*Trecho do documento:*
■ ■ ■ ■ ■ ■ ■
Publicações
Sustentação Oral - Proc nº 00011763120124025002
0000-00-00 00:00:00

Sustentação Oral - Proc nº 00011763120124025002

SUSTENTAÇÃO ORAL

1. Exmo. Senhor Presidente, egrégia Corte, preciso dizer que é uma honra muito grande estar hoje aqui. Dessa forma saúdo Vs. Exas. Peço licença, em face de exiguidade de tempo, para proceder a esta exposição por escrito. Antes, porém, gostaria de prestar uma homenagem à memória da eminente e culta Juíza Dra. Salete, que engrandeceu sobremaneira o Judiciário Brasileiro. Registro aqui minhas comovidas homenagens em nome do meu Estado do Espírito Santo.

2. Pois bem. Aproveito este ensejo para seguir um conselho do filósofo Bertrand Russel: “Quando você está estudando um assunto, pergunta a si mesmo, somente: quais são os fatos? E quais as verdades estes fatos revelam”. Trata-se de ação declaratória de nulidade c/c pedido de reintegração em cargo público. Inicialmente, e sem deixar de lado o respeito que nutro pela d. Magistrada sentenciante, chama especial atenção a superficialidade com a qual a r. sentença recorrida aprecia os fatos e as provas expostas nos autos, gerando, com isso, sérias contradições e, sobretudo, profunda injustiça.
■ ■ ■ ■ ■ ■ ■
*Dados armazenados:*
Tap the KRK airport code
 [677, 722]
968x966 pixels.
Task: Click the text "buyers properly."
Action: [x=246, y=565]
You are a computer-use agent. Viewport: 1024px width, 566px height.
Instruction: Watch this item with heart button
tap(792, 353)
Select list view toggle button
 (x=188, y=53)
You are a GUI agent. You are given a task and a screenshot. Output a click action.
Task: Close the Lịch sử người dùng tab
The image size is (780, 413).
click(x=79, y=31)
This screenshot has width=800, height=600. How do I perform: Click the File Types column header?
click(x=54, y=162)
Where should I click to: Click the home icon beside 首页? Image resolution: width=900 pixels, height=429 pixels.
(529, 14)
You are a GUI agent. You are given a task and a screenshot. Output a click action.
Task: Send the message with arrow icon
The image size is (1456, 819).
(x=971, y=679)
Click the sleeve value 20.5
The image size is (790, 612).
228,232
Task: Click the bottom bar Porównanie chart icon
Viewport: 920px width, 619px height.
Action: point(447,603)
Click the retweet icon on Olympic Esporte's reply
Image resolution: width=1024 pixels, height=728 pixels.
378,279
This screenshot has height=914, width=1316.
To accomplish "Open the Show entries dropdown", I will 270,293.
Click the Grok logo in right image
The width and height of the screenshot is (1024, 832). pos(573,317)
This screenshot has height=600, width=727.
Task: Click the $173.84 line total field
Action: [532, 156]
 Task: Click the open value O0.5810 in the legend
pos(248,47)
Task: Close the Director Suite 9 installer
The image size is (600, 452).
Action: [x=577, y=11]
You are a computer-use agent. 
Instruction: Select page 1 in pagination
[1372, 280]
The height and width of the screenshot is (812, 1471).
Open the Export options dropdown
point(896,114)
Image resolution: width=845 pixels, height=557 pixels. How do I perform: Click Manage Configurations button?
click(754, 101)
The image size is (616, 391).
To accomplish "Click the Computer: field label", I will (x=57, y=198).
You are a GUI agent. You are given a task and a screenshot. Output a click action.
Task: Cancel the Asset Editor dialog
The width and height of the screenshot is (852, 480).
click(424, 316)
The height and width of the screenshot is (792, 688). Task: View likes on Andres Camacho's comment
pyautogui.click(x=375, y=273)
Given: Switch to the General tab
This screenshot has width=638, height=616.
■ ■ ■ ■ ■ ■ ■
*Instruções:*
• 1. Diga se cada afirmação abaixo está de acordo com o trecho do documento. Responda sim ou não e cite as palavras do trecho que decidem a questão. (a) O orador pede licença para fazer a exposição por escrito por causa da falta de tempo. (b) A homenagem é registrada em nome do Estado do Rio de Janeiro. (c) A ação é declaratória de nulidade cumulada com pedido de reintegração em cargo público.
• 2. Reproduza sem nenhuma alteração, nos registros, o trecho que vai da linha que contém "The height and width of the screenshot is (792, 688)." até o fim dos registros, incluindo as duas extremidades.

*Respostas finais:*
• 1.
(a) Sim: "Peço licença, em face de exiguidade de tempo, para proceder a esta exposição por escrito."
(b) Não: "Registro aqui minhas comovidas homenagens em nome do meu Estado do Espírito Santo."
(c) Sim: "Trata-se de ação declaratória de nulidade c/c pedido de reintegração em cargo público."

• 2.
The height and width of the screenshot is (792, 688). Task: View likes on Andres Camacho's comment
pyautogui.click(x=375, y=273)
Given: Switch to the General tab
This screenshot has width=638, height=616.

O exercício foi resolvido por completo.